── Dataset records ──
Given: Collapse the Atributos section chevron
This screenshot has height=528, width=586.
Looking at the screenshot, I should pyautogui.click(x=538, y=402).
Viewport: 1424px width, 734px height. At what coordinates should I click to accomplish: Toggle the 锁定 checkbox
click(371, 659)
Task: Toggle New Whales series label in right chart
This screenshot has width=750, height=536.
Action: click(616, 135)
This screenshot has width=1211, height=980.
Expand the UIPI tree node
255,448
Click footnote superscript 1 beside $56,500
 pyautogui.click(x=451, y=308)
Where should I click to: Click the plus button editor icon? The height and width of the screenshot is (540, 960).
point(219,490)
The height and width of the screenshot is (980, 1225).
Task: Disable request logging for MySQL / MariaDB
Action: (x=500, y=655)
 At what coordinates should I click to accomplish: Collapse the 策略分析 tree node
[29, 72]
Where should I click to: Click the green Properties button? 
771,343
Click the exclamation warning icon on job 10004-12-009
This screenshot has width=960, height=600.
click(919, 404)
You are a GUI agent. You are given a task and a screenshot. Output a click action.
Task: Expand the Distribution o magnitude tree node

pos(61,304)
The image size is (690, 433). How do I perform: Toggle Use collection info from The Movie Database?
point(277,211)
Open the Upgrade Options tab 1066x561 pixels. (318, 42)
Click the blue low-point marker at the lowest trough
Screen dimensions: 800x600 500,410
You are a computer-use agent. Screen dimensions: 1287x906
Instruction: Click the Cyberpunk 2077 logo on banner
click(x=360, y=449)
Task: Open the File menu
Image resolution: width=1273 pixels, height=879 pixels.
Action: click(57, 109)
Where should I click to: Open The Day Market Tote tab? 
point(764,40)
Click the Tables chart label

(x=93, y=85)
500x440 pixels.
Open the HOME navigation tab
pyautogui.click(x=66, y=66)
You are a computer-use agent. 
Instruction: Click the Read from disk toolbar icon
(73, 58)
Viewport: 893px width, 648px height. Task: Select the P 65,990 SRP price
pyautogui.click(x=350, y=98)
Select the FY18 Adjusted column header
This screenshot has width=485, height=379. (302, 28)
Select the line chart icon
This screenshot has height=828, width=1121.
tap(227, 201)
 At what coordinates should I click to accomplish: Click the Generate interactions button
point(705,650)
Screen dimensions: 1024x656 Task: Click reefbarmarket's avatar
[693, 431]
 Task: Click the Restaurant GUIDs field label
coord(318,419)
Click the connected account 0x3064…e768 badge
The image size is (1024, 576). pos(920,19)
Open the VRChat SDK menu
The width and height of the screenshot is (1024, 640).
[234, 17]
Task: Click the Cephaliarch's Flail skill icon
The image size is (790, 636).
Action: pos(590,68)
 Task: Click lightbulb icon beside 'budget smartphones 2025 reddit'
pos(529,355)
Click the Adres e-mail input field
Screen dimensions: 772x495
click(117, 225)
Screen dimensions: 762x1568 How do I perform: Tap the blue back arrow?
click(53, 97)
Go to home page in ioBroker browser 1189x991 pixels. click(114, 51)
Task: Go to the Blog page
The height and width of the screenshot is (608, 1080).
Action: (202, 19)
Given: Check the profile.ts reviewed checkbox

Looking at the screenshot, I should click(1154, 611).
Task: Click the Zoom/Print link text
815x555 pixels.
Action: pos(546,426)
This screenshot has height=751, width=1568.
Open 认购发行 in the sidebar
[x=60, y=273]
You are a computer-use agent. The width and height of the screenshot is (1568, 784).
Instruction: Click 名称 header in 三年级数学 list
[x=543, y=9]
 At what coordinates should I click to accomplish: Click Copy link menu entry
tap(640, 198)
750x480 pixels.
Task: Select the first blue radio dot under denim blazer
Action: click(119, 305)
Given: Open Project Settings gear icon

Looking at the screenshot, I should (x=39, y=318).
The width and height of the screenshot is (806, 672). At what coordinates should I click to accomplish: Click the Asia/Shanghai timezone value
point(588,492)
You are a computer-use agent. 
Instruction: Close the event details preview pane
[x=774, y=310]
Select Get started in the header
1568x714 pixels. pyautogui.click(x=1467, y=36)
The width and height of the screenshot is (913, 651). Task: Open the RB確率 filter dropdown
───
— What you will do —
In the material above, show every line where the word "page" turns up.

— Finished exercise —
Go to home page in ioBroker browser 1189x991 pixels. click(114, 51)
Task: Go to the Blog page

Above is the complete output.